Pot may be illegal in the eyes of the federal government. But the people selling it legally still have to pay their taxes.
Owners of recreational "adult use" marijuana operations in Colorado and Washington are preparing to file their first federal tax returns, and they're learning some hard lessons. The IRS is not allowing all the usual business deductions under what's called section 280E. The cost of growing marijuana is deductible under the federal tax code, but not the cost of selling it.
"Labor for rolling joints is deductible," said Denver CPA Jim Marty of Bridge West, who adds that retail rent, labor and advertising are not deductible. Why does the IRS differentiate the two? "They just are making it up," he said.
Marty joined other accountants and tax attorneys at a marijuana tax symposium in San Diego put on this week by the National Cannabis Industry Association. Some CPAs and attorneys have started challenging the IRS' special treatment of the marijuana industry.
"These folks want to comply, they want to be part of the system, they want to pay their fair share of taxes, they just don't want to be penalized," Marty said. He admits that pretax profits in the legal pot industry "are very good—you can sell a pound of marijuana for about three to four times what it costs you to grow," but he added that without deductions for retail expenses "it puts you, at best, in the 60-70 percent tax bracket, and at worse, your tax bracket can actually exceed 100 percent."
Section 280E was the buzz off the conference.
"I think you have to be very careful in dealing with the IRS, because 280E is the biggest threat that is happening to the cannabis industry at this time," said Henry Wykowski, a former federal prosecutor who is now an attorney for the marijuana industry in California.
He has taken the government to court twice on the tax code, and succeeded in coming up with some legal workarounds. For example, retail pot enterprises can deduct the cost of goods for non-cannnabis retail products in their stores, like T-shirts and pipes, to help offset the lack of other deductions. "If you do not handle your deductions properly," Wykowski said, "there's no way you can make enough money to remain in business."

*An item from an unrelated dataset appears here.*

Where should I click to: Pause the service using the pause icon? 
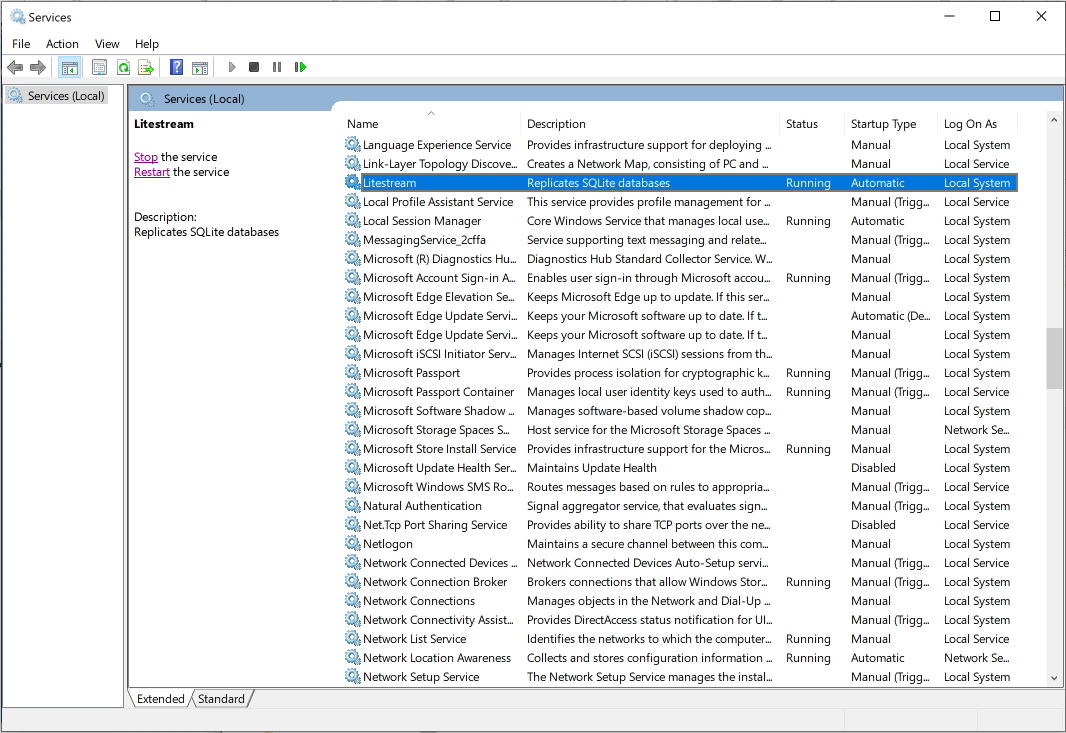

Then there's the issue of how to pay the IRS the taxes it's due when you're dealing with an all-cash business. Some stores find workarounds to avoid carrying bags of cash to IRS offices (none will divulge how they do it), though Marty said cash is accepted now in some places in Colorado. "Actually, at my suggestion the IRS in Denver got cash counting machines, and now they have a separate line for cash," he said.
Aaron Justis is president of the Buds & Roses medical marijuana dispensary in Los Angeles, which has been filing tax returns since at least 2010. Justis came to the conference to learn more. He said paying taxes has put him at a competitive disadvantage with other dispensaries. "I would say in Los Angeles, 4 out of 5 are operating illegally, so chances are they're not paying their fair share of taxes." So why does he file returns? "I'm in it for the long haul."
The long haul may be the right approach. Census figures show that more than 16 percent of Americans ages 18-25 use marijuana at least once a month, and those figures predate legalization of recreational pot in Colorado and Washington. Personal finance site NerdWallet took those numbers and other research to estimate that if pot was legalized nationally, the government could collect more than $3 billion in taxes—over $500 million of that coming from California, where voters may decide to legalize all pot use in 2016.
Wykowski said he's even starting to see some longtime illegal growers in California come forward to file their very first tax returns, putting themselves at risk. "It's just as risky not to file," he said.